J'ai vu votre programme : le SMIC à 1700 € - dans la mandature si vous êtes président- qui devient de brut à net, les différentes aides que vous donnez, pas de souci. Mais maintenant on va se dire un peu, comme Lénine disait “les faits sont têtus”, bah on va essayer de se mettre les faits en face : La France a 2 milliards de dettes, 96 % du PIB en dette. Comment mathématiquement - pas philosophiquement - comment mathématiquement vous résolvez le problème que l'État ne gagne absolument pas d'argent ?

C'est à dire que si vous prenez la dette de l'État, vous enlevez la charge de la dette du budget de l'argent de l'État, l’État perd de l'argent. Enfin, dépense plus qu'ils ne gagne ou ne gagne pas assez par rapport à ce qu'il dépense. Ça dépendra du point de vue.

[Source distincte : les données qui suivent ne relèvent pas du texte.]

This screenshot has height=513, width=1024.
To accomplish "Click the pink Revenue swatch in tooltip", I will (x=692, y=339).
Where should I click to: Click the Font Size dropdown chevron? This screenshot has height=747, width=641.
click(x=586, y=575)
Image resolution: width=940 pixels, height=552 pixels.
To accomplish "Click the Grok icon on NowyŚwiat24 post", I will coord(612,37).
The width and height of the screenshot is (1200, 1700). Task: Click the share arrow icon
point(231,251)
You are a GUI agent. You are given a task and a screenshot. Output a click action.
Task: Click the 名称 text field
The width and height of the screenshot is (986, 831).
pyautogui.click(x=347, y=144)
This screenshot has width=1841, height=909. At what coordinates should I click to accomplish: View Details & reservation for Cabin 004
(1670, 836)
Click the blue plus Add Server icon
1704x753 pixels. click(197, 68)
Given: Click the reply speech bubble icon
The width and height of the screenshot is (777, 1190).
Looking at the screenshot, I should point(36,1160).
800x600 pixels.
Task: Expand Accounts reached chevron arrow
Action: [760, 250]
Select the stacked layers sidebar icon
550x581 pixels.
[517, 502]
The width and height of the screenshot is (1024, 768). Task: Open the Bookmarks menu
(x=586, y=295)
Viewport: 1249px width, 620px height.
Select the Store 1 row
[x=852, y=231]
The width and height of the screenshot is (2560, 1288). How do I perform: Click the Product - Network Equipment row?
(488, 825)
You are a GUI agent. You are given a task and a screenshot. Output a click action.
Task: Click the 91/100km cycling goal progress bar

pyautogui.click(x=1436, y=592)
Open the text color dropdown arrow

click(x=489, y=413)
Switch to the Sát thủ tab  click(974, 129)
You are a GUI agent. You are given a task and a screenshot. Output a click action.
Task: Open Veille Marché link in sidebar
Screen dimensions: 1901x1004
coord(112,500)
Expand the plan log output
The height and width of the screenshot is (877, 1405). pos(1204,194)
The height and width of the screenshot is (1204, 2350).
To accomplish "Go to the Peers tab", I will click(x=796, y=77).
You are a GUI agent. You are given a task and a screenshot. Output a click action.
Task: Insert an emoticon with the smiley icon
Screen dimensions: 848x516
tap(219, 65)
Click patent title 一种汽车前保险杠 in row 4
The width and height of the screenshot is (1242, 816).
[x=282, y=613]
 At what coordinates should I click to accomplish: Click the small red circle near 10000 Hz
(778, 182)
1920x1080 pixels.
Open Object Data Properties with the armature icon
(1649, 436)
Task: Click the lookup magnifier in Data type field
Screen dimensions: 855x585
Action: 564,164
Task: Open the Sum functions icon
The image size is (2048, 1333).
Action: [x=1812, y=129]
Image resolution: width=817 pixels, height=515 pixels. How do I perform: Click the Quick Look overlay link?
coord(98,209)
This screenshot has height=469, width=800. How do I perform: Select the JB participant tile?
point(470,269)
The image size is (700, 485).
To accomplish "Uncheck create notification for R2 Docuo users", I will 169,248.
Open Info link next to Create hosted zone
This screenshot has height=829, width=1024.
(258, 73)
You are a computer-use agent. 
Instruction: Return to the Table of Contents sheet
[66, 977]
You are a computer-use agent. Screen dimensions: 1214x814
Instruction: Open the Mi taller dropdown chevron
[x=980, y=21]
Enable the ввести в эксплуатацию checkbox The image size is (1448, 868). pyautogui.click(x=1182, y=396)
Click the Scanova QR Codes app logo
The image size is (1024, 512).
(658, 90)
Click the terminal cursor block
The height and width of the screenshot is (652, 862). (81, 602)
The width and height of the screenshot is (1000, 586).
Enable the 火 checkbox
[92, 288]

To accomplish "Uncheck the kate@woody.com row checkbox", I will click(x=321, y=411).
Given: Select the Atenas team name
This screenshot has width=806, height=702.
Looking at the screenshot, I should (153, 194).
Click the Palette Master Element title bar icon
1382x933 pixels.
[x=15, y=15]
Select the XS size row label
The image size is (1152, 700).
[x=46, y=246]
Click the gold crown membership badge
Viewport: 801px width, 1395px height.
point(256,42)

Comment vous faites pour résoudre ce problème. Parce que, in fine, vous êtes quand même circonscrit - et qu'est-ce que soit que vous pouvez dire - par la réalité de l'économie. JJB : Bon alors, Nicolas, soyons direct.

JLM : On a compris. Vous dites ça coûte trop cher...

JJB : C'est à dire que Jean-Luc Mélenchon ne pas financer son programme....

JLM : je vous donne de bonnes nouvelles. JJB : ... sinon avec de la dette.

JLM : Voilà. Je vous donne de bonnes nouvelles. Il est marqué sur votre fiche que vous êtes trader donc vous en connaissez un rayon dans l'art d'utiliser de l'argent qui n'existe pas.

Hein ? Bon. Nicolas : Oh !

L'argent existe, je ne suis pas d'accord. JLM : Ah si, vous ne faites que ça. Je m'excuse : le circuit financier ne fait que ça.

Ils brasse de l'argent qui n'existe pas et il crée de l'argent à partir de là. Mais enfin bon ! Nicolas : Ils payent aussi les factures, là, le système financier.

JLM : Oui enfin bon, on va vous plaindre. Nicolas : Parce que le système financier, l’État il paye pas. C'est le système financier qui paye les factures.

JLM : D'accord. Bah pardon, je ne vous connais pas monsieur. Mais honnêtement, vous ne me ferez pas pleurer sur la sphère financière.

Nicolas : Ah non. Ah ça, non. JLM : C'est un paradis qui gangrène l'économie réelle du monde et celle de l'Europe.

Et, par conséquent, c'est clair que moi, je vais m'occuper de ça et sérieusement pour empêcher la finance de faire la loi dans l'économie. Mais c'est un autre sujet. D'abord, regardez bien ce que vous me dites.

Vous me dites : "Vous proposez d'augmenter le SMIC, vous proposez d'amener la retraite à 60 ans, mais la France a déjà 2000 milliards de dettes". Il y a un truc qui ne colle pas dans votre raisonnement. Le SMIC ce n'est pas l'état qui le paye.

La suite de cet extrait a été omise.